Conclusiones tras la experiencia que viví. De muy diversos modos la decapitación es práctica cotidiana que contamina el medio ambiente social del mundo. Para desactivar su daño focal hay que admirarla (verla de lejos) y no implicar al corazón en la partida. Puede que no haya escapatoria pues el pavor y lo siniestro empujan al “lector” a ir un poco más allá, como fue mi caso. ¿Qué por qué lo hice? Por lo ya escrito y para intentar saber que nos sucede a nosotros cuando el homínido terrorista Tal le hace “eso” al homínido periodista Cual.
Sí, se nos están perdiendo algunas de las buenas costumbres que habíamos criado en los últimos tres siglos. Ahora los dramas avanzan a paso militar también en lo civil. Hoy el vivir/morir comparten una frontera de sinuosa sinonimia. ¿Cuántos pasan hoy frente al cadáver de un crimen urbano atendiendo el celular y sin echarle una mirada.“La muerte de cada ser me disminuye porque formo parte de la humanidad. Por eso no preguntes por qué están doblando las campanas.
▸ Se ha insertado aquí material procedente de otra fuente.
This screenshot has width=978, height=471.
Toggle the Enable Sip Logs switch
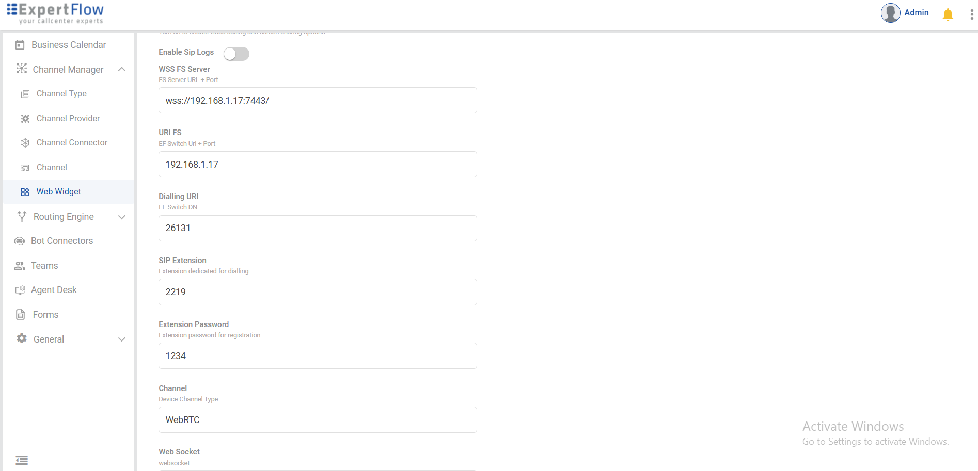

Están doblando por ti”. Hasta hace poco no faltaba al menos un homínido piadoso que recordara el mantra de John Donne. O que se detuviera unos segundos. O se persignara.
El ripioso siglo 20 que prometía la esperanza de un camino nuevo no zafó de su ciénaga de sangre. Y nos dejó los que a los 14 años del 21 son ya 12 guerras simultáneas, activas y de altísima ferocidad. El Sistema Mundial o como se lo llame, globalizó según dispuso la moneda y no según lo pedía el hambre. Le asustó que fuéramos más y diferentes, y cargó contra la claridad social, la vera ciencia y las buenas artes.
Visto el bárbaro Combo que arremete entre si por el dominio del mundo, la insoportable escena de la ejecución removió la raíz de nuestro mayor drama: el miedo. El que prevalece desde aquel contencioso que dimos en llamar Caín y Abel y que según informó estos días la Ciencia de las Edades sucedió hace 40 mil años. En el que fue el Momento Matriz de la Máscara Negra y la Chilaba Roja. Cuando superados los cromagnones que subieron de Asia y de Africa los flamantes neandertales se hicieron de la hacienda homínida, del fuego y del cuchillo. Fueron ellos/nosotros, y no los dinosaurios o la glaciación, los que armaron el magno despilporre que mantiene al yo y al nosotros en porfía y sella nuestras vidas seamos de la religión, etnia, nación, tribu o aldea que fuese. De un argumento confuso del relato matriz seguimos siendo víctimas. Sus padrinos actuales integran un álbum con rostros archi famosos. Ellos son los que diseñan y deciden el destino de nuestra Mesa y nuestra Cama y nuestra Lágrima.
Y el aumento del balido de los corderos del mundo. Como usted. O como yo.